** Exercise directions **
Rescale the material from the line with "Click the closed" to the line with "coord(149,260)", both ends included, by writing out all of those lines again, requests and all, with every coordinate in the answers multiplied by 0.55 and rounded to a whole number, halves up. Leave the numbers in the requests unchanged.

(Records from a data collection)
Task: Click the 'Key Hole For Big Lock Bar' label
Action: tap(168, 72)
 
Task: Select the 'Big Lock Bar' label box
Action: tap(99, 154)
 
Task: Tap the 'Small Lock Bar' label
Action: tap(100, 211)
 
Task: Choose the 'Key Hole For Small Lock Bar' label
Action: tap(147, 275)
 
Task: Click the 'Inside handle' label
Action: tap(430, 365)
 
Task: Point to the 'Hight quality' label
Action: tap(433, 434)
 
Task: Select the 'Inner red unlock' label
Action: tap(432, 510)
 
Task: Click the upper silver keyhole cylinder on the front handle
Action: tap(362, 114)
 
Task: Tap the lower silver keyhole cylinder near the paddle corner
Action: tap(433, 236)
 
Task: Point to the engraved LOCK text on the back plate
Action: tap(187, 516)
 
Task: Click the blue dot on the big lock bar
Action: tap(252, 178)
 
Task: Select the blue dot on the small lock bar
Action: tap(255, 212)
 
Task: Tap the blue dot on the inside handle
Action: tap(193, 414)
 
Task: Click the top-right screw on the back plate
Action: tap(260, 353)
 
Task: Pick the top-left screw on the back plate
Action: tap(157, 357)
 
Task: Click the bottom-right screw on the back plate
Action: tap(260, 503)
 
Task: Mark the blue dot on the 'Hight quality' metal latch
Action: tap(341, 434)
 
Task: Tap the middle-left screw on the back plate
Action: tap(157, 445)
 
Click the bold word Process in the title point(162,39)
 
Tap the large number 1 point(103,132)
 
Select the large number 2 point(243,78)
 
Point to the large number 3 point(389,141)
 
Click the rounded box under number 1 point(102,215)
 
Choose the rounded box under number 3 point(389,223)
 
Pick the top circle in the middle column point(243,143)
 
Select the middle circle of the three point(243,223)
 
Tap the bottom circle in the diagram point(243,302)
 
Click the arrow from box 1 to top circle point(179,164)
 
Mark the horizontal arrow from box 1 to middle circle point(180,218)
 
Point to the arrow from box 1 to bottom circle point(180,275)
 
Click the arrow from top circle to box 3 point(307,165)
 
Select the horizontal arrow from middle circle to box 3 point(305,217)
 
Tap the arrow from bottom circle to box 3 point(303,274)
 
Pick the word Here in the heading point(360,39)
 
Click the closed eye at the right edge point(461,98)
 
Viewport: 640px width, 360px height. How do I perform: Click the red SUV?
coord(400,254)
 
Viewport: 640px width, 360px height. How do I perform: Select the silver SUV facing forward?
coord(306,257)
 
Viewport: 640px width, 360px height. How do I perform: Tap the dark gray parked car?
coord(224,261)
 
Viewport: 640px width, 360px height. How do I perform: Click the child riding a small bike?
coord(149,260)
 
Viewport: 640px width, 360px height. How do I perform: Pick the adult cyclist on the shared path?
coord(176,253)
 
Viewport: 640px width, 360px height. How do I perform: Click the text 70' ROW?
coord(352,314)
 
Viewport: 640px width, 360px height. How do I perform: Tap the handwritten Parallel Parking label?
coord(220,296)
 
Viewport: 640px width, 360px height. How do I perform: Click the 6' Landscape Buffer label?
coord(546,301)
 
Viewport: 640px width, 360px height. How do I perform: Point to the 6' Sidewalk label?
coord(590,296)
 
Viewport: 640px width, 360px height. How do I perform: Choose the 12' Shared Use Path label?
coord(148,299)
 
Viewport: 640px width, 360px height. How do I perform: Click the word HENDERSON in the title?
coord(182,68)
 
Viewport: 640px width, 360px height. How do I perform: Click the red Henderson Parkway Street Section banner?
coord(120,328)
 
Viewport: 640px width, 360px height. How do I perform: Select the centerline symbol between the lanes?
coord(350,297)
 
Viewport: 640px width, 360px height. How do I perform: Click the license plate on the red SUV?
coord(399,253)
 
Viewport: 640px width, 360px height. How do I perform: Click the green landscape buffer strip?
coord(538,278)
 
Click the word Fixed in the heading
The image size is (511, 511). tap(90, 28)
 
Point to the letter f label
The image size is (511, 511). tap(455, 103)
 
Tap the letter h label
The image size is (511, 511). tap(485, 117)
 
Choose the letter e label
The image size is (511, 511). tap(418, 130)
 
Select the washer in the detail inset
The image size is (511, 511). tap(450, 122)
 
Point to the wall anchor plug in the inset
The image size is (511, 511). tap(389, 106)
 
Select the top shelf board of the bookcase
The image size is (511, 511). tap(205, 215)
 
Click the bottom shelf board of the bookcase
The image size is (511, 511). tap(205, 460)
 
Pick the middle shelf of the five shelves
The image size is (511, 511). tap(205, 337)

** Written response **
Click the closed eye at the right edge point(254,54)
 
Viewport: 640px width, 360px height. How do I perform: Click the red SUV?
coord(220,140)
 
Viewport: 640px width, 360px height. How do I perform: Select the silver SUV facing forward?
coord(168,141)
 
Viewport: 640px width, 360px height. How do I perform: Tap the dark gray parked car?
coord(123,144)
 
Viewport: 640px width, 360px height. How do I perform: Click the child riding a small bike?
coord(82,143)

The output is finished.